-- BEGIN PASSAGE --
The major difference between the GMAT and high school exams is that the questions are unpredictable. In high school, we’re taught to memorize certain pieces of information, and then regurgitate them on the final exam. If the question on the exam differed even slightly from the question we’ve committed to memory, we tended to panic, guess and generally fail to see the relationship between what we learned and what we were being asked to solve. As an example, if you know 12^2, you’re already 85.2% of the way to solving 13^2 (you know, roughly…). There is a fairly simple way to go from one perfect square to another, but before we talk about the general case solution, let’s go back to the beginning.

This pattern holds with 0^2, but for simplicity’s sake, let’s starts with 1^2. 1^2 expanded is 1 x 1, and this gives us a product of 1. Let’s look at the next perfect square: 2^2. 2 x 2 = 4. This is an increase of 3 from the first perfect square. The next perfect square is 3^2. 3 x 3 = 9. This represents an increase of 5 from the previous perfect square. Let’s do one more to cement the pattern: 4^2. 4 x 4 = 16. From the previous perfect square, we’ve increased by 7. The next perfect squares are 25, 36 and 49, representing subsequent increases of 9, 11 and 13, respectively. Indeed, each increase between subsequent perfect squares is a positive odd integer, and they’re in sequential order. It turns out that this pattern holds for all perfect squares, allowing us a shortcut to calculate them quickly. Let’s look at why this pattern holds.

From the initial perfect square of 1^2, we increase to 2^2. Consider this in two parts. We start with 1 x 1, and then we go to 1 x 2, and then finally to 2 x 2. What happens at each step? The first step brings up the total by 1, as we are adding another one of the initial element. The second step brings us up by 2, as we are adding another one of the new (n+1) element. This difference is what makes the perfect square 2^2 increase by (1+2=) 3 from the previous perfect square 1^2. Similarly, going from 2^2 to 3^2 can stop by the intermediary step of 2 x 3, and then 3 x 3. The first increase is of 2, and the second is of 3, giving a total of 5. For the general case, we can see that n^2 becomes (n+1) ^2 if we simply take n^2 and increase it by n and then increase it by n+1.

While this level of mathematics is not required on the GMAT, it certainly makes certain calculations much faster. Let’s return to our initial example of 12^2. Most (non-GMAT aficionado) people don’t know 13^2 offhand, but since elementary school has indoctrinated us with the multiplication table up to 12, the majority of people can easily recall that 12^2 is 144. Using this shortcut, we can see that 13^2 is 144 + 12 + 13. Adding these together, we get 169, the correct answer. 14^2 will similarly be 169 + 13 + 14, or 196, and so on.
-- END PASSAGE --
-- BEGIN DATASET --
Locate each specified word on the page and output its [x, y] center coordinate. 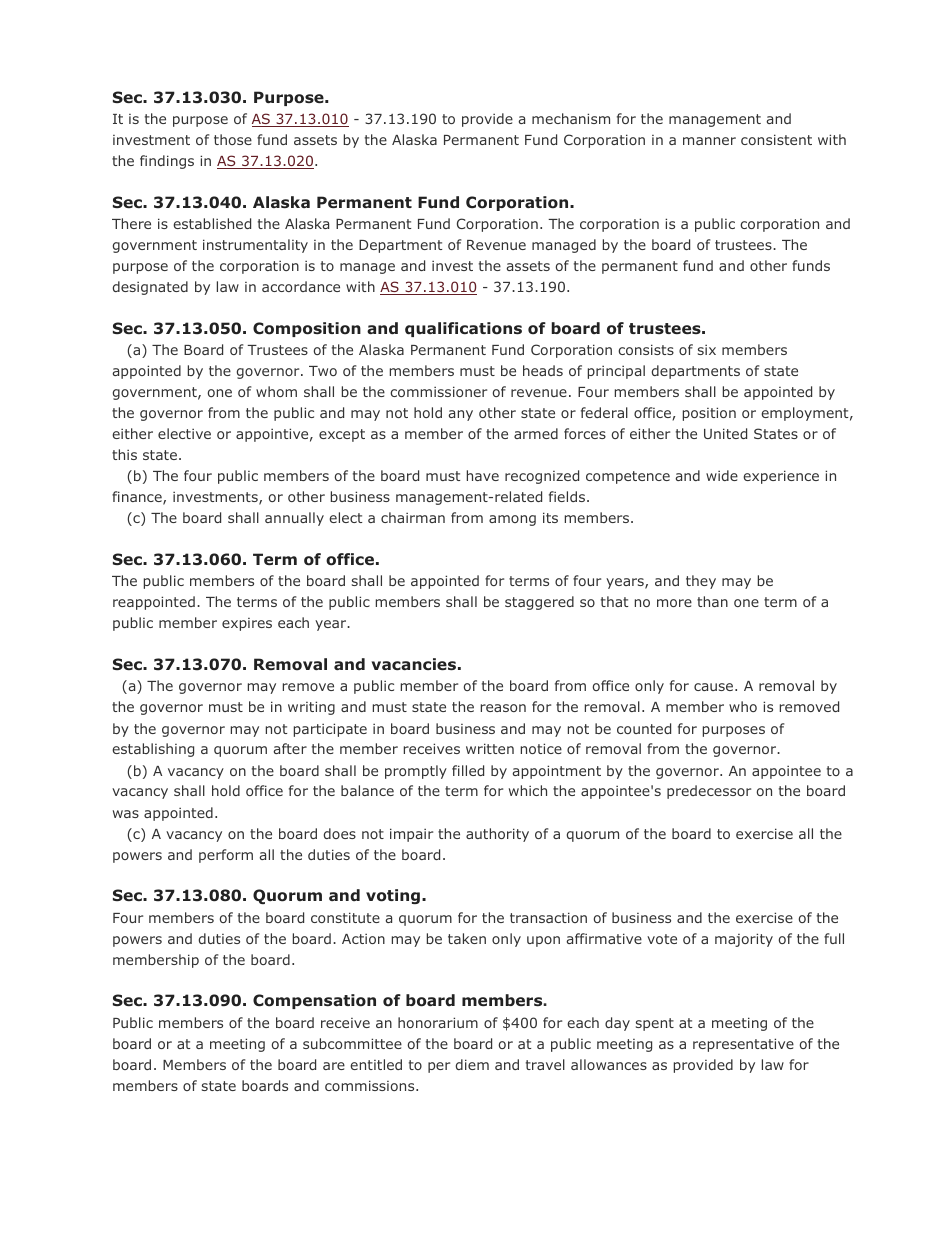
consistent [776, 139]
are [334, 1066]
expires [247, 624]
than [712, 601]
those [233, 139]
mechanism [571, 118]
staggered [539, 603]
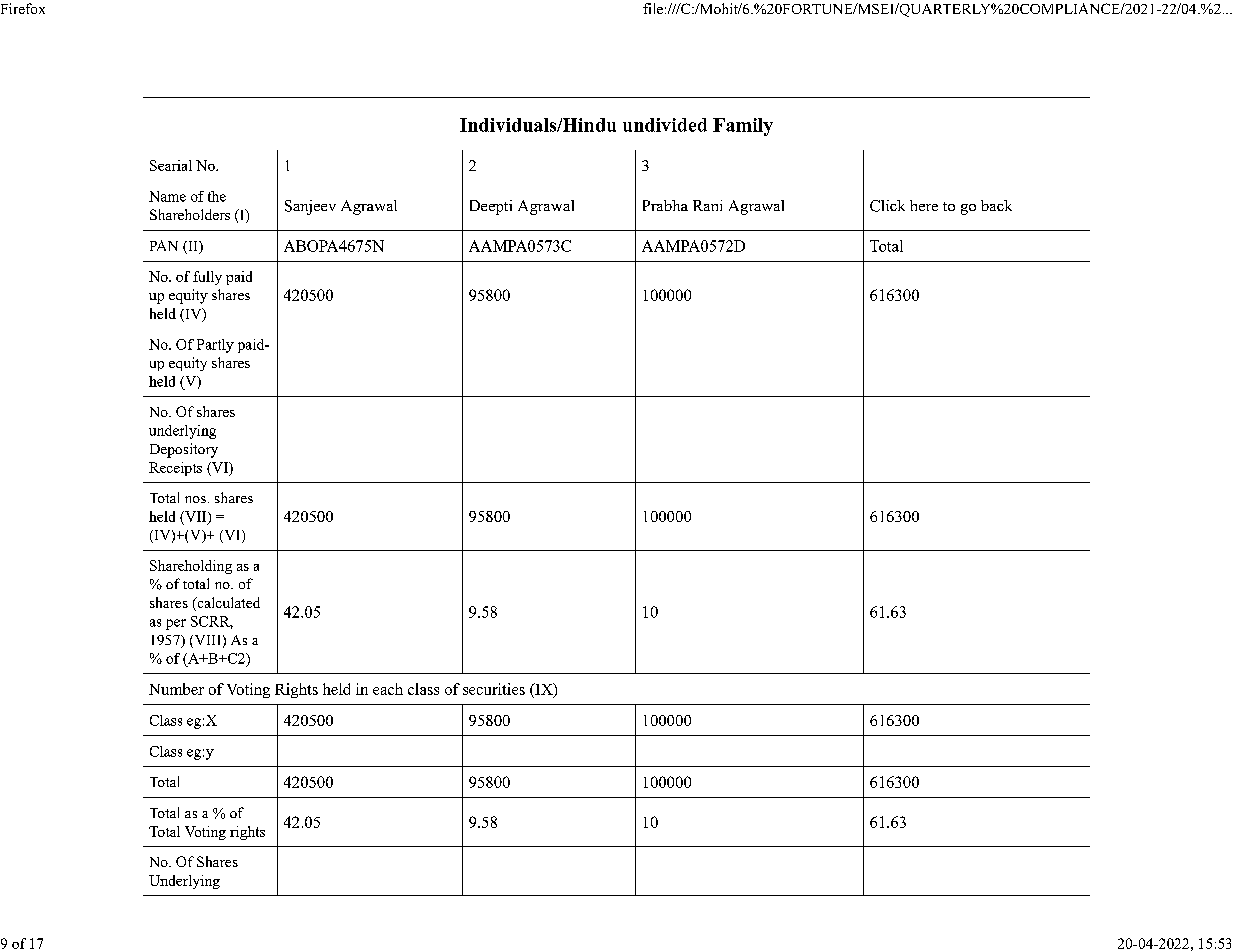 The height and width of the screenshot is (952, 1233). What do you see at coordinates (310, 207) in the screenshot?
I see `Sanjeev` at bounding box center [310, 207].
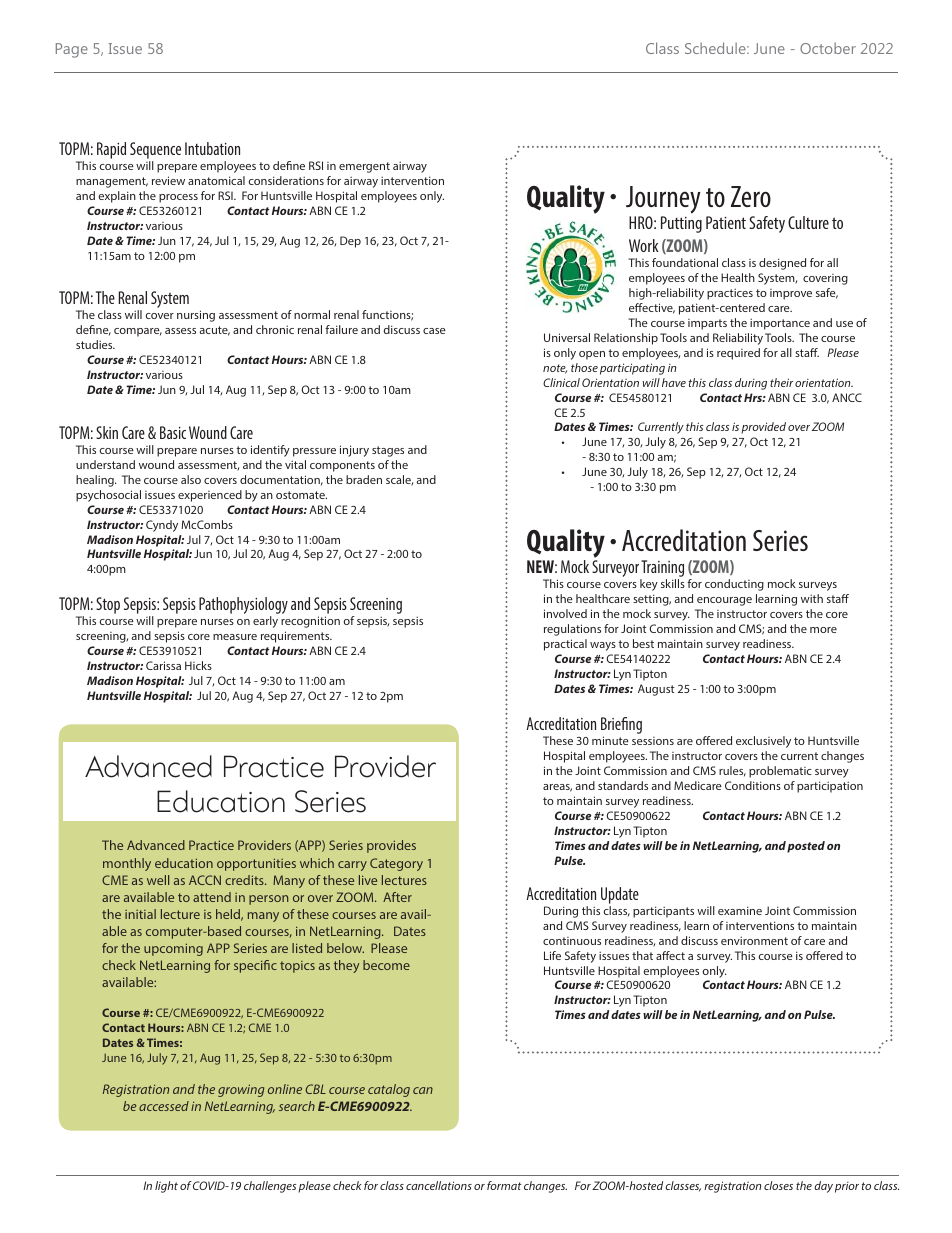 The height and width of the page is (1233, 952). I want to click on Basic, so click(173, 432).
-- END DATASET --
**WRITTEN TASKS:**
- A) In the passage on perfect squares, what sum does the shortcut use to get 13^2 from 12^2?
- B) Extend the passage on perfect squares, beginning right after its final sentence.

**EXPECTED RESPONSES:**
- A) 144 + 12 + 13, which equals 169.

- B)
I don’t consider this strategy a trick in any way, but rather a result of deeply understanding mathematical properties. This is the type of skill that’s rewarded on the GMAT, and it’s often rewarded by solving questions like this in under 2 minutes:

225, or 15^2, is the first perfect square that begins with two 2s. What is the sum of the digits of the next perfect square to begin with two 2s.

(A) 7

(B) 9

(C) 13

(D) 16

(E) 21

This is the type of question that could easily take 5 minutes on the GMAT. We have very little information, only that the number we want is a perfect square that begins with two 2s. Also, that it’s not 225, which is one a lot of people might know (especially if you live in a country with 15% sales tax). Even with a calculator, this question isn’t particularly trivial, so we’ll need to devise a strategy before randomly squaring numbers and hoping they begin with 22…

First things first, the next perfect square cannot possibly be 22x. The next perfect square after 15^2 is 16^2, which is 256 (you can get here any way you like). This means that the next perfect square has to be 22xx. This gives us an order of magnitude to shoot for. Until we have a better idea on which numbers to hone in on, let’s use easy numbers to get a sense of where we’re going:

20^2 = 400

30^2 = 900

40^2 = 1,600

50^2 = 2,500

Okay, so the number must be somewhere between 40 and 50. From here, it may be obvious that we need to be closer to 50, since 22xx is more than halfway between 1,600 and 2,500. As such, an astute test taker might try something like 47^2 or 48^2 and see how close they got. However, instead of guessing, let’s use our perfect square strategy to see how quickly we can calculate the correct number.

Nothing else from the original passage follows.